_WHAT THE EXERCISE ASKS_. The full set of entries has to be output exactly.
** DATASET follows **
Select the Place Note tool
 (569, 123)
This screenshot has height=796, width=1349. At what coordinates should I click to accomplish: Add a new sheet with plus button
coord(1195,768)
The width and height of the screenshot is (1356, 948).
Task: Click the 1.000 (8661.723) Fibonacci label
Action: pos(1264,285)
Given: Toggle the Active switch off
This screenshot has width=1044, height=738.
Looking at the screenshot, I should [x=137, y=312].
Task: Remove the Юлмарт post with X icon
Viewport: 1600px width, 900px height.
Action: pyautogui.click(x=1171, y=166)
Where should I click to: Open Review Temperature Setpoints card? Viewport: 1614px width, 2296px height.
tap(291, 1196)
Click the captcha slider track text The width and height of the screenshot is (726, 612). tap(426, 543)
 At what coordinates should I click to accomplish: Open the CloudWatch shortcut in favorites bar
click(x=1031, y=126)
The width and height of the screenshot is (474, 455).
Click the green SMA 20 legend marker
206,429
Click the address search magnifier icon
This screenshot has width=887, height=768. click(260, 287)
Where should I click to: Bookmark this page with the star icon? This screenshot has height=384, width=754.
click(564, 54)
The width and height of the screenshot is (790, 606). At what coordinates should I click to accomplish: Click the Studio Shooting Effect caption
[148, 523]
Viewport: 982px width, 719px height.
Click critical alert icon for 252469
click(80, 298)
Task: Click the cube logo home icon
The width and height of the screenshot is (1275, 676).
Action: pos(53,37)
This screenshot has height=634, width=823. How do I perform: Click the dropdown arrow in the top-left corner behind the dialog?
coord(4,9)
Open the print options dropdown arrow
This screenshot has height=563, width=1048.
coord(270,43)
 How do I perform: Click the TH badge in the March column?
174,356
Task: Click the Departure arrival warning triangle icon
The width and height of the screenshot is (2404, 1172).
** End of DATASET **
_RESULT OF THIS TASK_.
Select the Place Note tool
 (569, 123)
This screenshot has height=796, width=1349. At what coordinates should I click to accomplish: Add a new sheet with plus button
coord(1195,768)
The width and height of the screenshot is (1356, 948).
Task: Click the 1.000 (8661.723) Fibonacci label
Action: pos(1264,285)
Given: Toggle the Active switch off
This screenshot has width=1044, height=738.
Looking at the screenshot, I should [x=137, y=312].
Task: Remove the Юлмарт post with X icon
Viewport: 1600px width, 900px height.
Action: pyautogui.click(x=1171, y=166)
Where should I click to: Open Review Temperature Setpoints card? Viewport: 1614px width, 2296px height.
tap(291, 1196)
Click the captcha slider track text The width and height of the screenshot is (726, 612). tap(426, 543)
 At what coordinates should I click to accomplish: Open the CloudWatch shortcut in favorites bar
click(x=1031, y=126)
The width and height of the screenshot is (474, 455).
Click the green SMA 20 legend marker
206,429
Click the address search magnifier icon
This screenshot has width=887, height=768. click(260, 287)
Where should I click to: Bookmark this page with the star icon? This screenshot has height=384, width=754.
click(564, 54)
The width and height of the screenshot is (790, 606). At what coordinates should I click to accomplish: Click the Studio Shooting Effect caption
[148, 523]
Viewport: 982px width, 719px height.
Click critical alert icon for 252469
click(80, 298)
Task: Click the cube logo home icon
The width and height of the screenshot is (1275, 676).
Action: pos(53,37)
This screenshot has height=634, width=823. How do I perform: Click the dropdown arrow in the top-left corner behind the dialog?
coord(4,9)
Open the print options dropdown arrow
This screenshot has height=563, width=1048.
coord(270,43)
 How do I perform: Click the TH badge in the March column?
174,356
Task: Click the Departure arrival warning triangle icon
The width and height of the screenshot is (2404, 1172).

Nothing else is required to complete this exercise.